Exercise objective: Write the records below out again word for word, with the pictures removed.

Source records:
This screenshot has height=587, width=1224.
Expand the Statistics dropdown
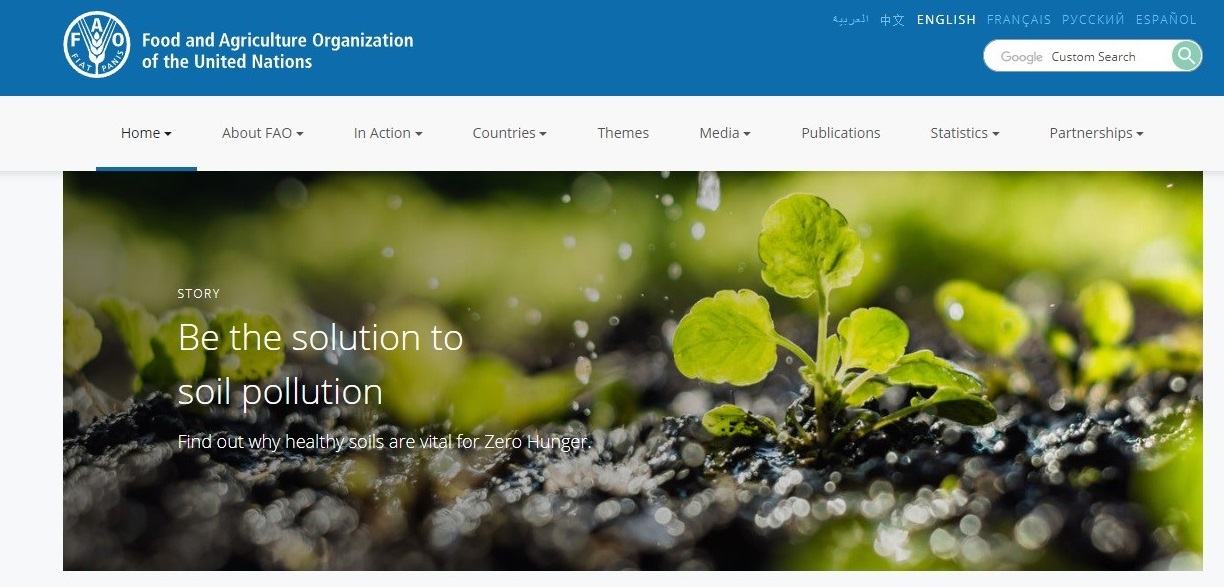pos(964,133)
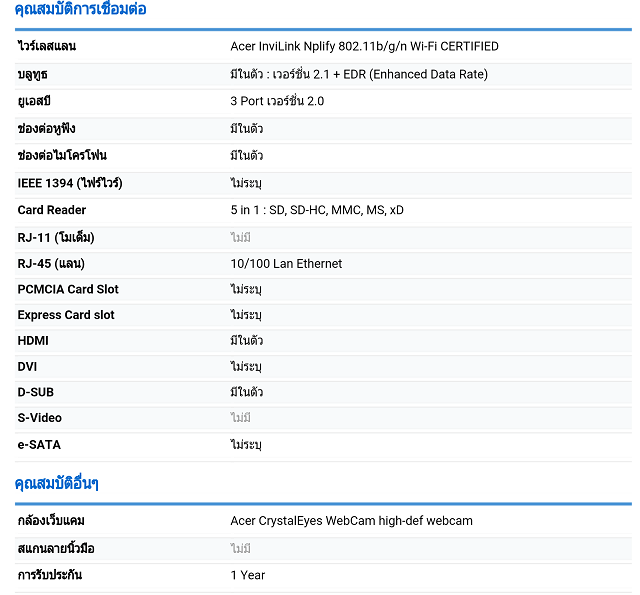Click the "e-SATA" row label

39,445
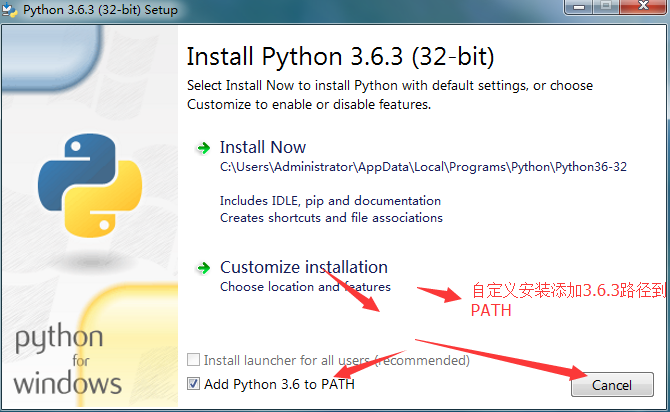Screen dimensions: 670x412
Task: Choose Install Now option
Action: (x=263, y=147)
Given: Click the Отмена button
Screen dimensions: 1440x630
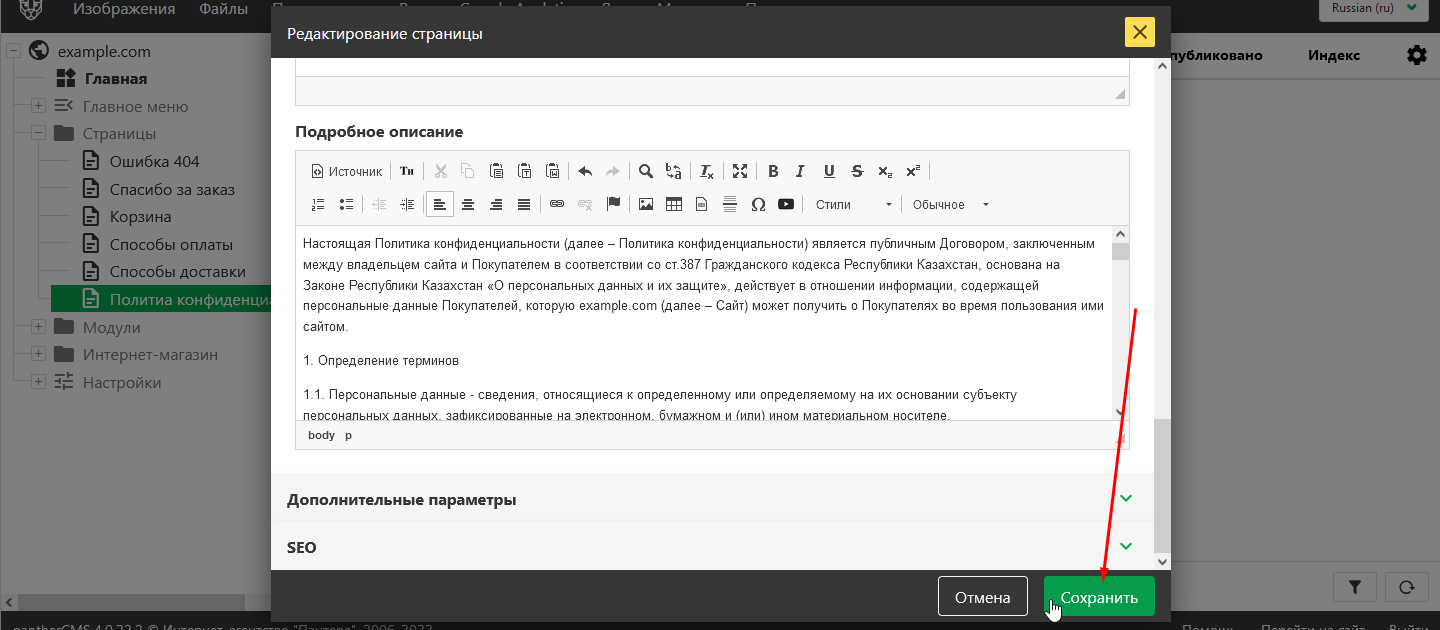Looking at the screenshot, I should tap(982, 597).
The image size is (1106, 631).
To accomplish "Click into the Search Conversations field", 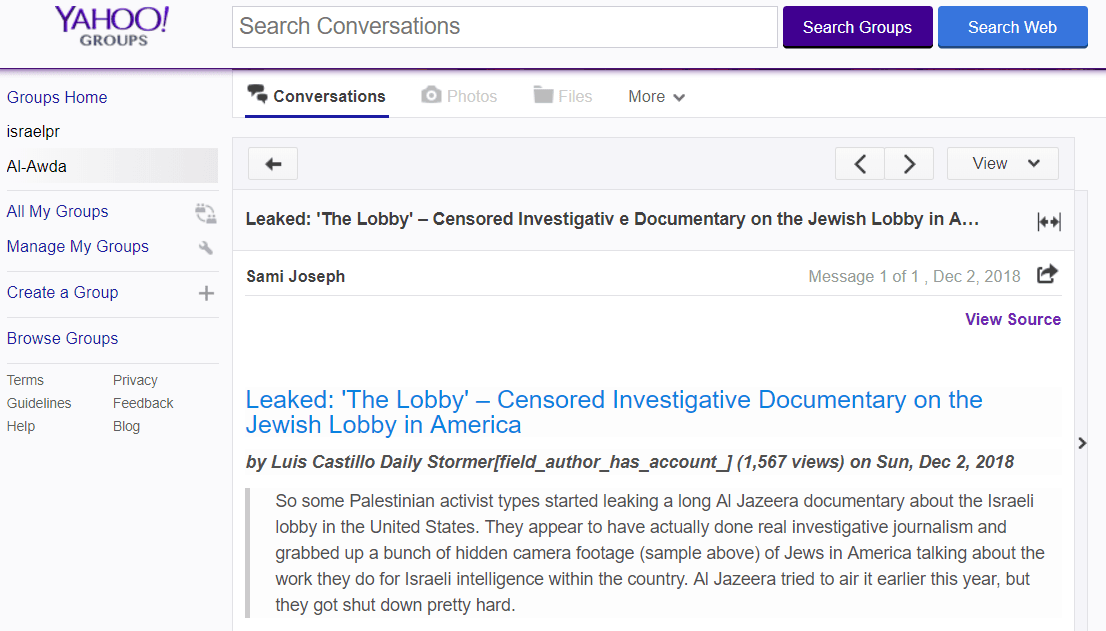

Answer to this exercise:
This screenshot has height=587, width=1224.
Expand the Statistics dropdown
pos(964,133)
Click the "e-SATA" row label

39,445
Screen dimensions: 670x412
Task: Choose Install Now option
Action: (x=263, y=147)
Given: Click the Отмена button
Screen dimensions: 1440x630
Looking at the screenshot, I should tap(982, 597).
The image size is (1106, 631).
To accomplish "Click into the Search Conversations field", 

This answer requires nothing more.